Aderências penianas


Sobre as aderências penianas

As aderências penianas referem-se a quando o prepúcio fica preso à cabeça – ou glande – do pênis. Isso pode acontecer em meninos não circuncidados ou circuncidados. Em meninos não circuncidados, as aderências penianas costumam estar associadas à fimose. Em meninos circuncidados, as aderências ainda são possíveis quando a porção residual do prepúcio entra em contato com a glande e se torna aderente. A maioria das adesões são menores e resolvem por conta própria; no entanto, em casos extremos, se não forem controladas, as aderências crônicas podem levar à formação de tecido cicatricial ou pontes de pele nova.

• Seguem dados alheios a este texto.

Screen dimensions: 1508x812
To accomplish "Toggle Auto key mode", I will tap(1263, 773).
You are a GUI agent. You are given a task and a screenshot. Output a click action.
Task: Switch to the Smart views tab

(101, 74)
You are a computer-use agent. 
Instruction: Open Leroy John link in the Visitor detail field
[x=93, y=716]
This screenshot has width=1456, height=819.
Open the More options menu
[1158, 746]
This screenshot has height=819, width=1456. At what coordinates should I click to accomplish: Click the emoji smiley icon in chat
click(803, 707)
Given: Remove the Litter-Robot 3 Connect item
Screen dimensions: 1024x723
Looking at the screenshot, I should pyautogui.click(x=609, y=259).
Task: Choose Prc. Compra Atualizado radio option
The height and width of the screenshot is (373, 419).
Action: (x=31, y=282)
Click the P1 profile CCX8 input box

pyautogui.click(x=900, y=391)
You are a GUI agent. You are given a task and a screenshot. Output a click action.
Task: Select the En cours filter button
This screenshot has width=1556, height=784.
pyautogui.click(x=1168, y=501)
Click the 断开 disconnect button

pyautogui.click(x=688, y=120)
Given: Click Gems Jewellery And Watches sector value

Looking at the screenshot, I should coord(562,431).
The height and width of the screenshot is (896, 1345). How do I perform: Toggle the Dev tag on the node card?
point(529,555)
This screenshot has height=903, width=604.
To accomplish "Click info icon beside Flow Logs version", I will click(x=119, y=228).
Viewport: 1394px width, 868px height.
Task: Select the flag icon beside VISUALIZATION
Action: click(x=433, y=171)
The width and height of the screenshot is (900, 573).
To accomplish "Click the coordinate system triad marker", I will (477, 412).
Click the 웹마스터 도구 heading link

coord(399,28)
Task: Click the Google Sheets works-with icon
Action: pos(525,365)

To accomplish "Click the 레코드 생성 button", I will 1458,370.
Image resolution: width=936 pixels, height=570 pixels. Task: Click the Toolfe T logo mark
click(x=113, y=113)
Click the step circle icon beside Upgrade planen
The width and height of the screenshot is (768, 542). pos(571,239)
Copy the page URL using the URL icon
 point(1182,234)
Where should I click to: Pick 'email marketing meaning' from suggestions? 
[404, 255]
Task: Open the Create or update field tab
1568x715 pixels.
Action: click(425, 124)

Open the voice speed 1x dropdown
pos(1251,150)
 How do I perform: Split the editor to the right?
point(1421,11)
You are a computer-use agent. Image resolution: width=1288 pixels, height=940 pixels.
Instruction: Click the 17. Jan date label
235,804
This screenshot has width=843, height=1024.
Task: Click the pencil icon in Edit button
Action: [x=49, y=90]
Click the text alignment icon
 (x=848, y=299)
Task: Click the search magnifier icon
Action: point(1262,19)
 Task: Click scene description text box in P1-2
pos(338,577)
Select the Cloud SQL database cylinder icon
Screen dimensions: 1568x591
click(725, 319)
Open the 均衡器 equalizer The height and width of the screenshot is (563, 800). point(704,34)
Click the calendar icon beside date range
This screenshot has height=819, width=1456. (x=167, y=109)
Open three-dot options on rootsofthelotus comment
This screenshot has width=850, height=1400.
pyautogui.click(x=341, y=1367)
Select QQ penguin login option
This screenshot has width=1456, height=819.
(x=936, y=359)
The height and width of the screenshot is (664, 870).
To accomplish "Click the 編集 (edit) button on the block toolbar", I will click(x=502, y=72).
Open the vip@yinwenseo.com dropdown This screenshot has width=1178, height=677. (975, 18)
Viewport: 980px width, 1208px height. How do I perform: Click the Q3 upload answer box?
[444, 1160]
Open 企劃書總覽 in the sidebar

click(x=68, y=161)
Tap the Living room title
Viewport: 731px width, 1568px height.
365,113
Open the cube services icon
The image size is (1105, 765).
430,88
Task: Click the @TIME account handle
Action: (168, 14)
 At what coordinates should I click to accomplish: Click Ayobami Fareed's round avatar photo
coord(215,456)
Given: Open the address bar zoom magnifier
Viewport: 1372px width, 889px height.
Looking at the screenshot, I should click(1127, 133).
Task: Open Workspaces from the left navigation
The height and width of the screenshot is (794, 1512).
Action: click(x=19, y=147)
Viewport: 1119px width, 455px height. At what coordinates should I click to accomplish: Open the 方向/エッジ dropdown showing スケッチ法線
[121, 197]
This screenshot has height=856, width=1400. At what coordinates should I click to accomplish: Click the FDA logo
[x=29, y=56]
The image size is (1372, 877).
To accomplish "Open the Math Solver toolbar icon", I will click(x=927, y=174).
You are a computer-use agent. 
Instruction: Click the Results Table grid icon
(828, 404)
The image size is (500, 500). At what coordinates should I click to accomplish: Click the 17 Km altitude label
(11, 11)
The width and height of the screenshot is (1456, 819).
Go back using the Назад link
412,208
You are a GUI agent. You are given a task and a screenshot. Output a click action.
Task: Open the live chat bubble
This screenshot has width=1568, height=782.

As aderências são muito mais prováveis em crianças que ainda usam fraldas, mas podem acontecer em mais velhos crianças também, especialmente em ambientes de higiene precária. Quando as aderências se tornam densas, pode ocorrer um acúmulo de secreções de pele sob a pele presa. O resíduo esbranquiçado resultante é chamado de smegma e é pegajoso, levando a aderências cada vez maiores. É importante manter a higiene limpando qualquer smegma preso.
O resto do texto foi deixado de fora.